#### GIVEN TASK:
Copy out, unchanged, the items from the line containing "Screen dimensions: 1234x741" through the line containing "point(404,142)", with both of those lines included and nothing more.
— BEGIN —
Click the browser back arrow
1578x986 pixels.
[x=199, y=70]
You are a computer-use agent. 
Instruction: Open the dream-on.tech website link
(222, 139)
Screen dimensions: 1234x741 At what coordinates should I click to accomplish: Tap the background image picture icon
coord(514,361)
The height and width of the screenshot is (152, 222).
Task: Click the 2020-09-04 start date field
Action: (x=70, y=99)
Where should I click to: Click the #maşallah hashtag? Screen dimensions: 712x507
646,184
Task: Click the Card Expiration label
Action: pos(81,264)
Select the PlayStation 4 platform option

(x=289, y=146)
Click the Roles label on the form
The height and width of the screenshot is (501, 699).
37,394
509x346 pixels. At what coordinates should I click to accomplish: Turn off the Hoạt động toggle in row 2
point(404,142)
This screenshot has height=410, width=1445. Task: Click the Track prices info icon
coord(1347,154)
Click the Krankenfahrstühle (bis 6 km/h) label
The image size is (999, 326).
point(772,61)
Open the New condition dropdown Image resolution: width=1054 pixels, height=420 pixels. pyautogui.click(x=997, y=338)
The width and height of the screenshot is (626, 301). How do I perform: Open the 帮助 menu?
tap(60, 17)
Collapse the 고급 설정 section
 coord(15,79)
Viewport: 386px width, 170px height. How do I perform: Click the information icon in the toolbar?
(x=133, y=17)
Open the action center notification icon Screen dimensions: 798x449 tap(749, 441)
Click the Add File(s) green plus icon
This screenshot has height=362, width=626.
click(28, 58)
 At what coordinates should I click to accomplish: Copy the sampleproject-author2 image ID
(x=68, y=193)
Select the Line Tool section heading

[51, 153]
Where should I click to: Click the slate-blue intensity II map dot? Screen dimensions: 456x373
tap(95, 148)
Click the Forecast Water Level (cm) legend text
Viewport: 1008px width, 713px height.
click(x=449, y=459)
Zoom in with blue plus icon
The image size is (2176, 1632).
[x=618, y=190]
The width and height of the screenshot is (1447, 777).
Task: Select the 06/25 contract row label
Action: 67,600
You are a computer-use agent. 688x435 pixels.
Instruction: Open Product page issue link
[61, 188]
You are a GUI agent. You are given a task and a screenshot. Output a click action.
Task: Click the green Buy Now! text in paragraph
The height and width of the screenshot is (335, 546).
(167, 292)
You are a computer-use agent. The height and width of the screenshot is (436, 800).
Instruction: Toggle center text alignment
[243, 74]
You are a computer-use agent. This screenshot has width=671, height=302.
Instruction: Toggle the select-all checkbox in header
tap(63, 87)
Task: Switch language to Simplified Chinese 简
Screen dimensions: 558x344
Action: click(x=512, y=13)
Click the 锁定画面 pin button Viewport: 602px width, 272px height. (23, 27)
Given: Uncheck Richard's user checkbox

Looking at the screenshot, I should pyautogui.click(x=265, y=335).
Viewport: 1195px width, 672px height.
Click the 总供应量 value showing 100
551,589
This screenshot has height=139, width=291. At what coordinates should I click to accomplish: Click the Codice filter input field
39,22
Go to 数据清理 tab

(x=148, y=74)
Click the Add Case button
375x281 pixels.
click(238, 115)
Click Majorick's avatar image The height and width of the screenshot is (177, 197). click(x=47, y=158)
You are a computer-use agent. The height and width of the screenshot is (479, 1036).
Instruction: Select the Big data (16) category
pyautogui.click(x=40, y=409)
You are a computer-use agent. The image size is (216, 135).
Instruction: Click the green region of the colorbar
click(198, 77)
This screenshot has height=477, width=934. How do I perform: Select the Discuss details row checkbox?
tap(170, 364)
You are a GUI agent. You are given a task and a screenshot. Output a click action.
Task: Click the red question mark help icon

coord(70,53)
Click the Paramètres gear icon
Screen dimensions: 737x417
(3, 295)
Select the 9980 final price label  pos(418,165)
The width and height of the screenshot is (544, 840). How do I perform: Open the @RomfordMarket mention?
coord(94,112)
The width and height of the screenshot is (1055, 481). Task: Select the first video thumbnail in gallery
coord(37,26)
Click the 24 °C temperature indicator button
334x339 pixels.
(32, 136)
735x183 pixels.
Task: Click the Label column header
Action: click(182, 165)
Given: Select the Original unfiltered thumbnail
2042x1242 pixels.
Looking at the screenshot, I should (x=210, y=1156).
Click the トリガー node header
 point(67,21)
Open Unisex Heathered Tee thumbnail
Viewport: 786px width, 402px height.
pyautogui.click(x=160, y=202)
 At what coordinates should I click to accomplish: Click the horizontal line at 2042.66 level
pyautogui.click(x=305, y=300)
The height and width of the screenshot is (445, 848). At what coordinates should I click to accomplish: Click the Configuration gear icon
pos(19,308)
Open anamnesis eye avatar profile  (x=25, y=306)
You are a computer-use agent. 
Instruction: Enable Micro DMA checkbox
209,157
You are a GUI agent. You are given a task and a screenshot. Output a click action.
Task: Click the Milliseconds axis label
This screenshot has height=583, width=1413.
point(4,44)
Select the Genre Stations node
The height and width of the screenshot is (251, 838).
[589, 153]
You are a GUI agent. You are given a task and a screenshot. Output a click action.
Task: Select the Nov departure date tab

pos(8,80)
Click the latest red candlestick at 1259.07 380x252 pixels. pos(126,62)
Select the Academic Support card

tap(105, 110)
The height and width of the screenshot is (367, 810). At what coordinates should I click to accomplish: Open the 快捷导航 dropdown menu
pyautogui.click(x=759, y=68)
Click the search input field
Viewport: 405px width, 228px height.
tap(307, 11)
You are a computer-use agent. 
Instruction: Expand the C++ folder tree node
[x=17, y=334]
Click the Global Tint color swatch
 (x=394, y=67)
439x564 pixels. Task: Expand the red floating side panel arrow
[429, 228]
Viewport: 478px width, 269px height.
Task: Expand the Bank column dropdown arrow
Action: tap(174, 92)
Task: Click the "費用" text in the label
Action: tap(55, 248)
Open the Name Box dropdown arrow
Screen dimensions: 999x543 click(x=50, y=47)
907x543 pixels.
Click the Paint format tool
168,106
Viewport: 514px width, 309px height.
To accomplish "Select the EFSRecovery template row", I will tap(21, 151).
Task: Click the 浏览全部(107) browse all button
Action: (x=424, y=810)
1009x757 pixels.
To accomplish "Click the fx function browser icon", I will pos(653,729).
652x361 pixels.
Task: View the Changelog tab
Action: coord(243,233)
— END —
#### RESULT OF THIS EXERCISE:
Screen dimensions: 1234x741 At what coordinates should I click to accomplish: Tap the background image picture icon
coord(514,361)
The height and width of the screenshot is (152, 222).
Task: Click the 2020-09-04 start date field
Action: (x=70, y=99)
Where should I click to: Click the #maşallah hashtag? Screen dimensions: 712x507
646,184
Task: Click the Card Expiration label
Action: pos(81,264)
Select the PlayStation 4 platform option

(x=289, y=146)
Click the Roles label on the form
The height and width of the screenshot is (501, 699).
37,394
509x346 pixels. At what coordinates should I click to accomplish: Turn off the Hoạt động toggle in row 2
point(404,142)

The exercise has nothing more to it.